++++ Text segment ++++

= 2007–08 Carleton Ravens men's basketball season =

The 2007–08 Carleton University Ravens men's basketball season began on August 31, 2007, with exhibition games against NCAA Division I teams, and with regular season games beginning on November 9. The season ended when the Ravens hosted the national championships at Scotiabank Place for the first time. Despite a stellar 22–0 regular season and 31–0 record against Canadian competition, the Ravens lost in the CIS semi-final to the Acadia Axemen, ending their 5 straight championships.

++++ Data segment ++++

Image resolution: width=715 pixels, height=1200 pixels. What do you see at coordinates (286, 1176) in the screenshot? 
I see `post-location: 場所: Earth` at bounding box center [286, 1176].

++++

■ Activity
Resume the article on the 2007–08 Carleton Ravens men's basketball season, starting after its final sentence.

■ Response to the task
==Roster==

| # | Name | Pos. |
|---|---|---|
| 3 | Mike Kenny | Guard |
| 10 | Elliot Thompson | Guard |
| 11 | Ryan Bell | Guard |
| 13 | Stuart Turnbull | Guard |
| 15 | Jean-Émmanuel Jean-Marie | Forward |
| 21 | Derek McConnery | Forward |
| 22 | Cole Hobin | Guard |
| 23 | Daron Leonard | Forward |
| 31 | Luke Chapman | Guard |
| 33 | Rob Saunders | Guard |
| 41 | Neal Dawson | Forward |
| 42 | Aaron Doornekamp | Forward |
| 43 | Aaron Chapman | Forward |
| 45 | Kevin McCleery | Forward |

Coach: Dave Smart

==Pre-season==

Exhibition games against NCAA Division I Teams

Carleton performed well against some top teams from the NCAA at home in late August and early September. They lost to an Illinois team featuring Michael Jordan's son, Jeffrey Jordan in overtime. After going down to defeat against Villanova, the Ravens rebounded with a victory over the University of Alabama. They went to 3 U.S. Universities in late October and early November and were soundly defeated in all three.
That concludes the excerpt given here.